A host of islanders expressed interest in volunteering with the organization after a Beachcomber article in January 2014 reported the nonprofit had been seeing the number of volunteers decrease while the age increased.

“We were a sleepy little organization and everyone was getting burned out and had been doing it for a million years,” Anderson said this week. “Then in 2014, we had this huge reinvigoration, and now we want to kick it up a notch again.”

The organization also had been operating without a 501c(3) status since the 1990s. That too was reinstated in 2014.

With a new board and multiple successful fundraisers in 2015, including a film night at the Vashon Theatre, a giant book sale and a “Tea for Book Lovers and Book Clubs” event, Anderson said she is hoping for a large turnout at the nonprofit’s 10 a.m. meeting Saturday, Jan. 23.

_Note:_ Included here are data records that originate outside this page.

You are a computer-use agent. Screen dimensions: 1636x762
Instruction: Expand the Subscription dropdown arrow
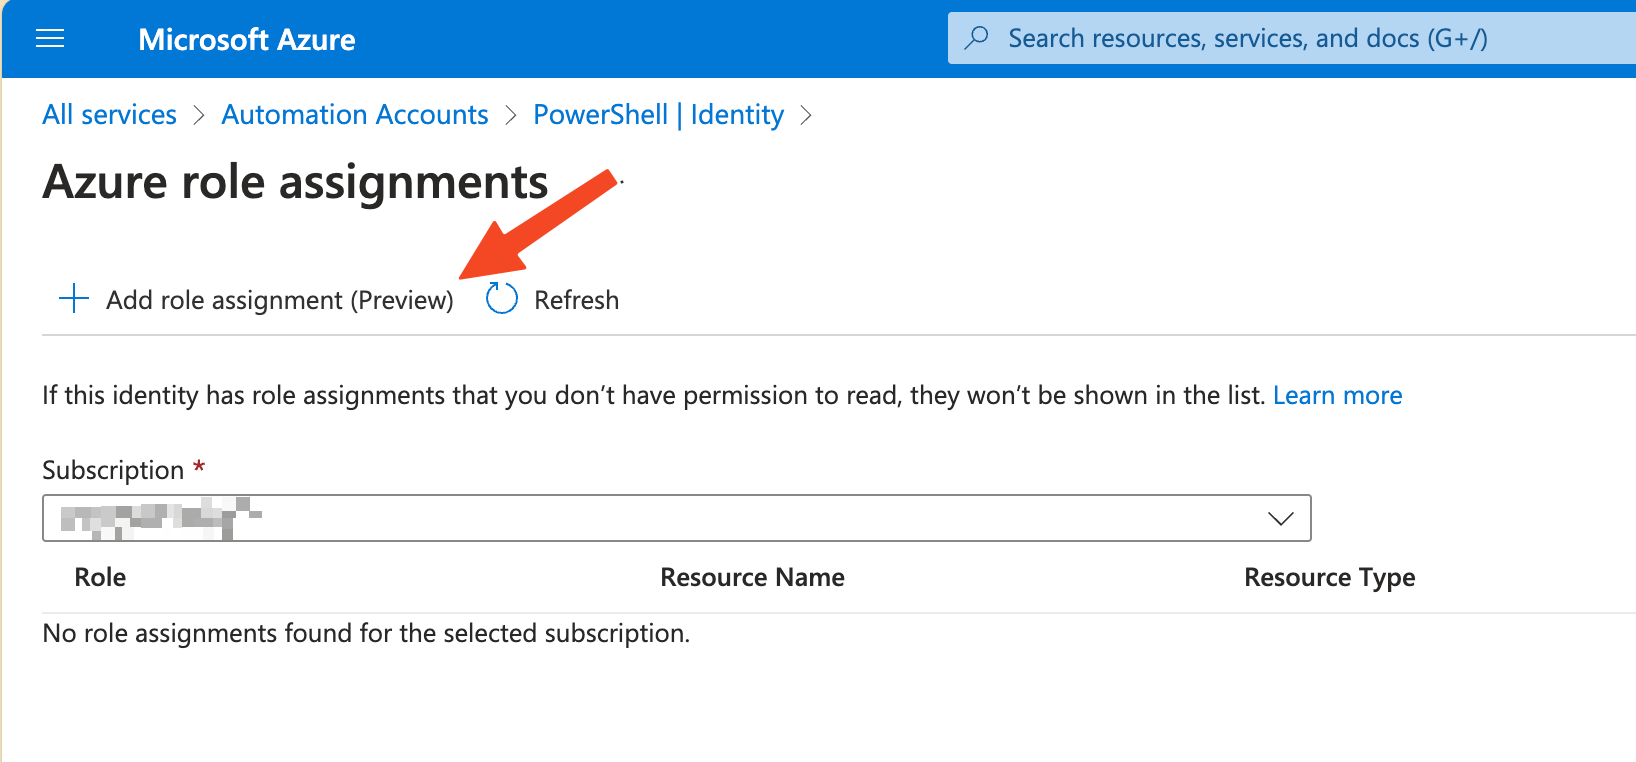[x=1280, y=518]
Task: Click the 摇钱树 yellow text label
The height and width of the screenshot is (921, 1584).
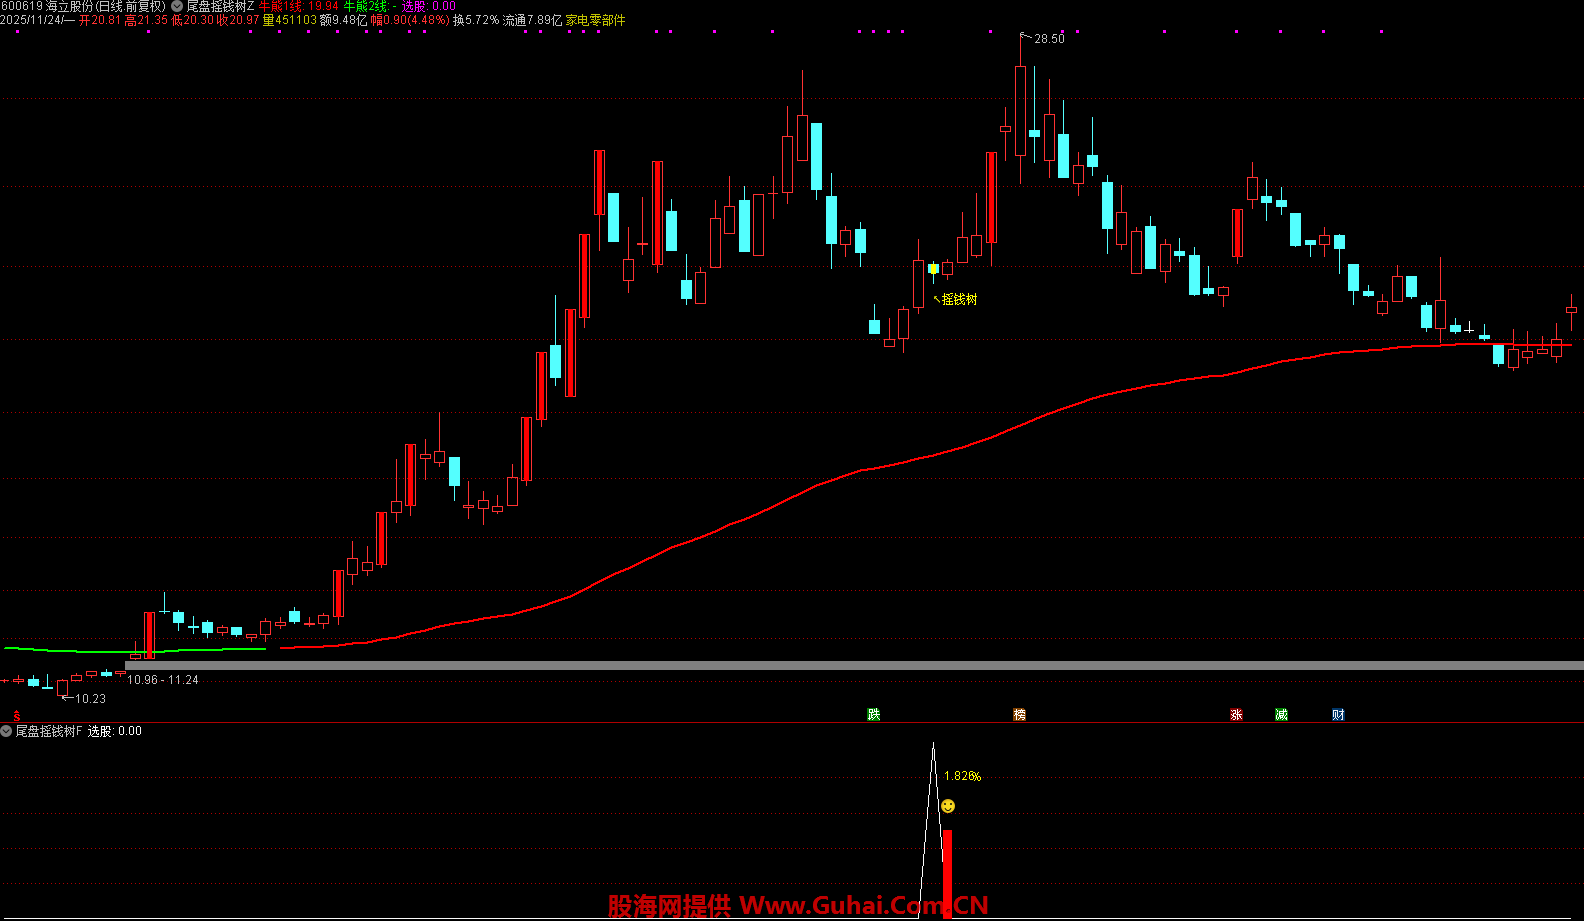Action: [959, 299]
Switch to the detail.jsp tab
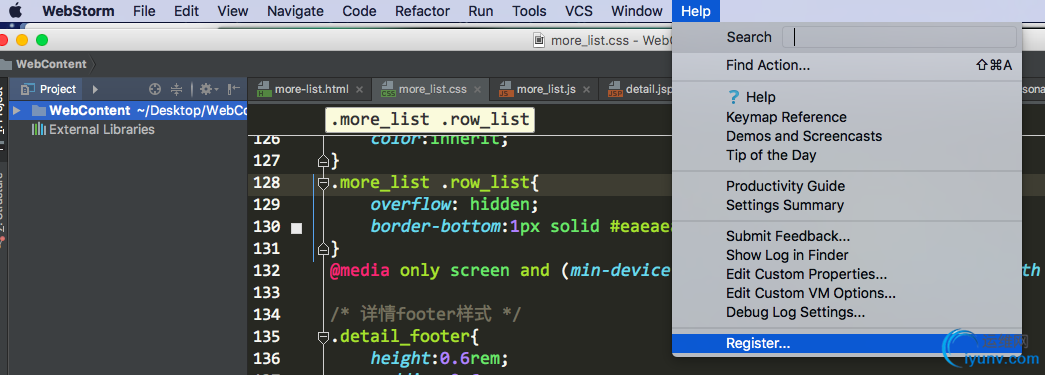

“We’re hoping to reinvigorate and turn our roster of members into boots on the ground,” she said. “The sky is the limit.”

The meeting will discuss plans and ideas for the year’s fundraisers as well as start the search for a new president and vice-president.

“If people are interested in literacy, we’re the place to come,” Anderson said.

She also said friends’ members pride themselves on the ability to host successful fundraisers that are non-alcoholic, and the organization plans to continue in that direction.

“We’re non-alcoholic to go with VARSA’s (Vashon Alliance to Reduce Substance Abuse) mission and the community saying that, ‘We don’t need liquor to open our wallets,'” Anderson said.

The organization aims to provide funding for library programming and recently funded the purchase of LEGO bricks for the library’s brick club and popcorn for the teen movie night.

“It’s a really important thing that they do for us,” Vashon Children’s Librarian Amelia Lincoln Ecevedo said. “I can do two times the programs with them that I’d be able to do without them.”